In light of the recent report by a recent report by the Information Commissioners Office (ICO), around 90 organisations have reported breaches of personal data held by Capita, the outsourcing giant. This comes after the company suffered a cyber attack in March this year, and it was later discovered that Capita had left a pool of data unsecured online. As a result, hundreds of thousands of people are now being warned that they could have been affected by the hack.
Capita is used by a large number of public and private organisations, and they handle the personal information of millions of people. Many company pension schemes administer payments through Capita, and its clients also include councils. Therefore, the potential impact of the data breach is significant.
Capita is facing two issues. The first was the cyber attack earlier this year, followed in May when news broke that Capita had left a repository of files unsecured online. Capita has stated that it has taken steps to secure the data and is working closely with specialist advisers and forensic experts to investigate the cyber incident.

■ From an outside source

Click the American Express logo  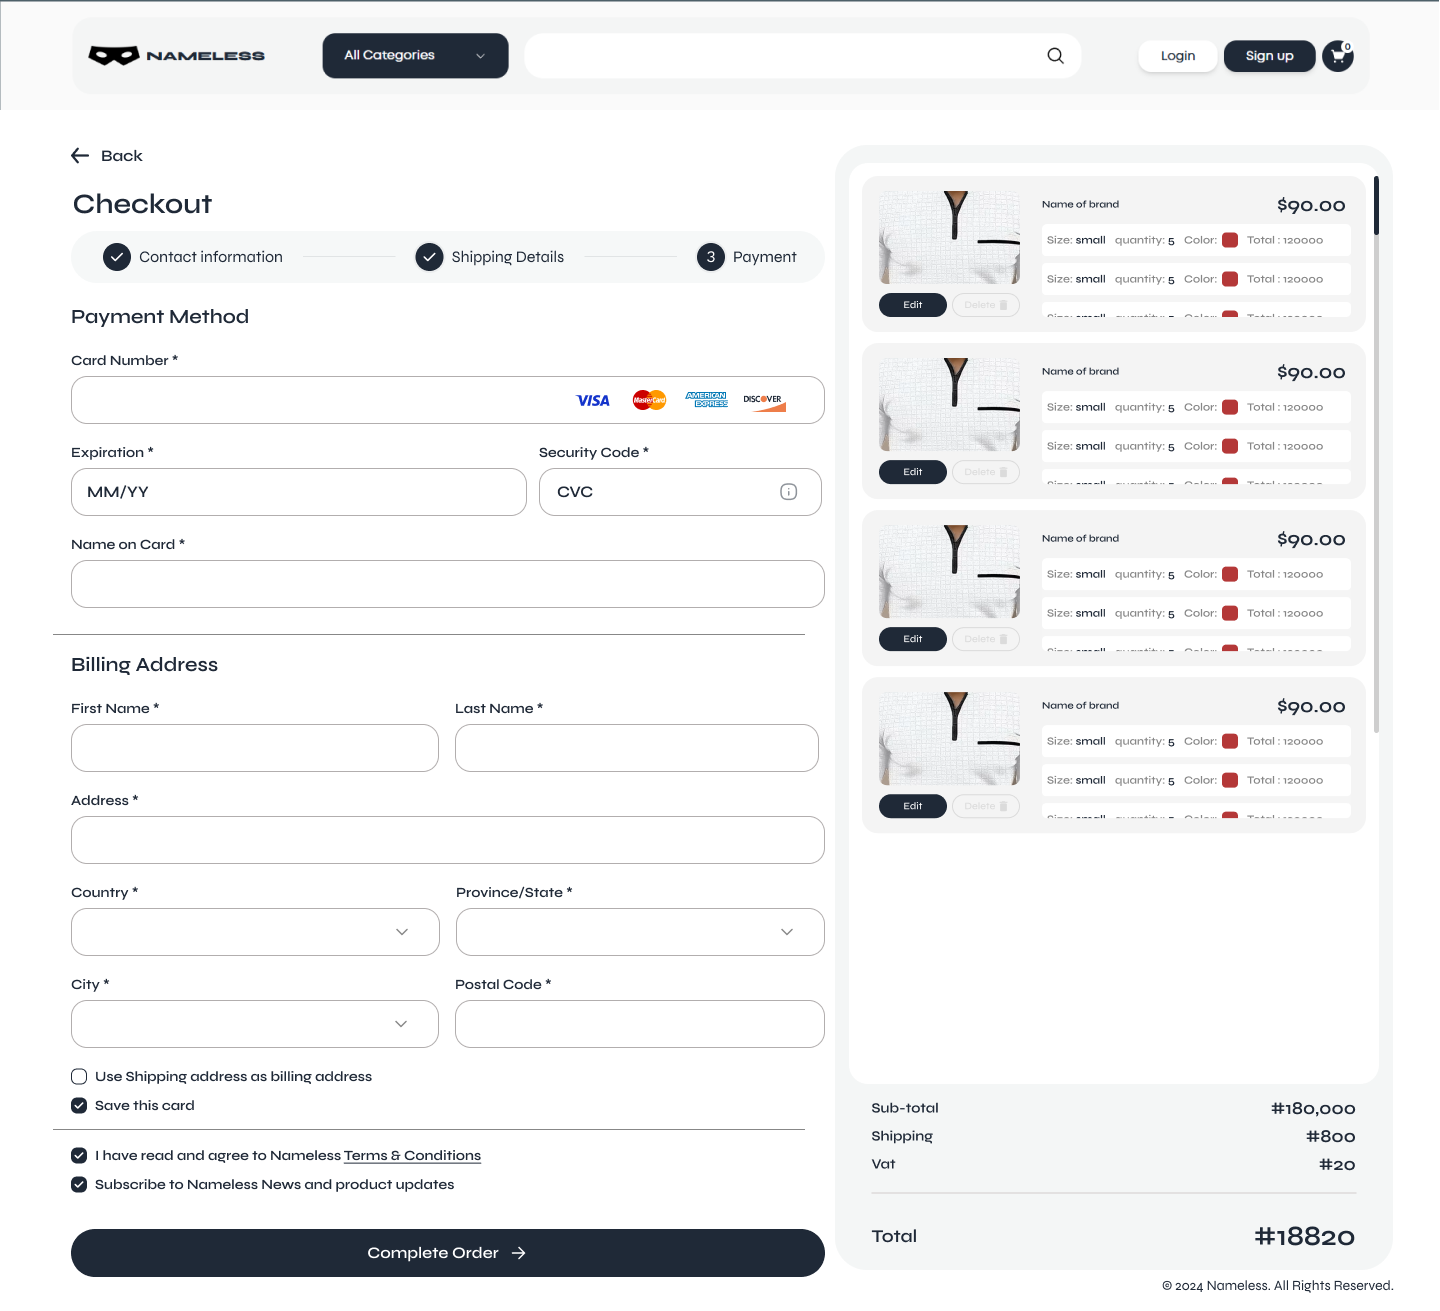tap(706, 400)
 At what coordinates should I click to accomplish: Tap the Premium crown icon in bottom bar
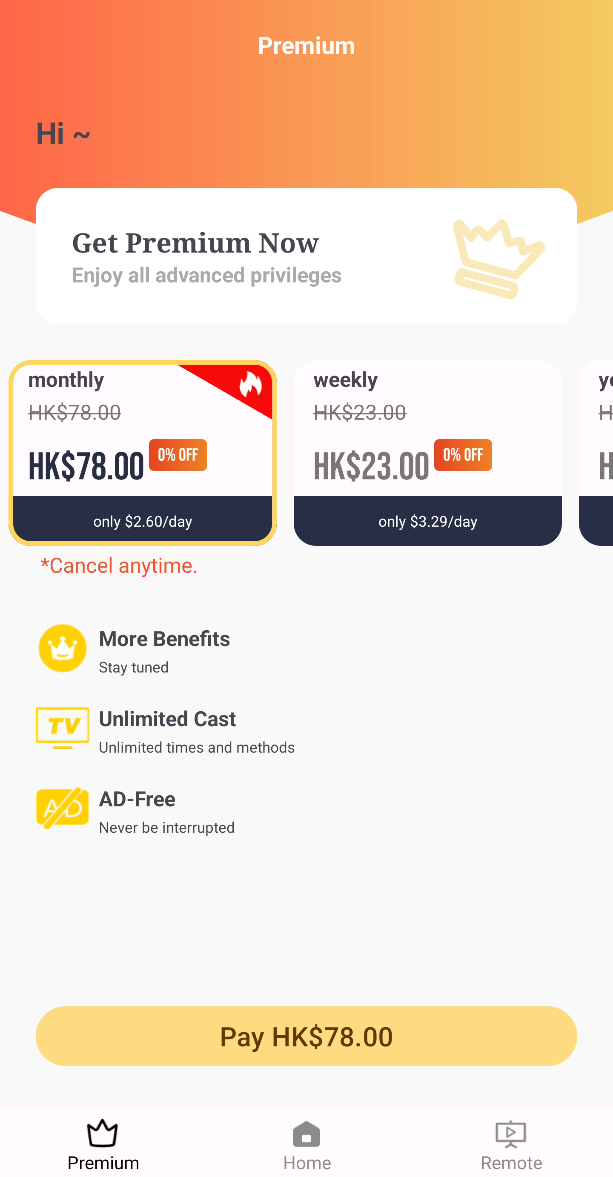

Security researcher Kevin Beaumont told the BBC that the first incident, which he is “very confident” was a ransomware attack, was significant because of the breadth of data potentially at risk which could expose victims to fraud. Mr Beaumont alerted Capita to the second issue, which left files unsecured online, in April, but it only emerged publicly the following month.
The ICO is encouraging organisations to see if personal data they hold has been affected by the attack or by the exposed data. Personal data is defined as information that relates to a particular individual or could be used to identify someone, such as a name or an address. Organisations must notify the ICO within 72 hours of becoming aware of a personal data breach, unless it does not pose a risk to people’s rights and freedom.
The cyber attack in March hit a number of pension funds which use a Capita system called Hartlink. The Universities Superannuation Scheme (USS) pension fund, the UK’s main pension fund for universities, is in the process of writing to all its 500,000 members to inform them their data was at risk.
The potential impact of the data breach is significant, and organisations must take steps to secure their data and notify the ICO of any breaches. As more and more personal data is stored online, it is essential that companies take cybersecurity seriously and take all necessary measures to protect their customers’ data.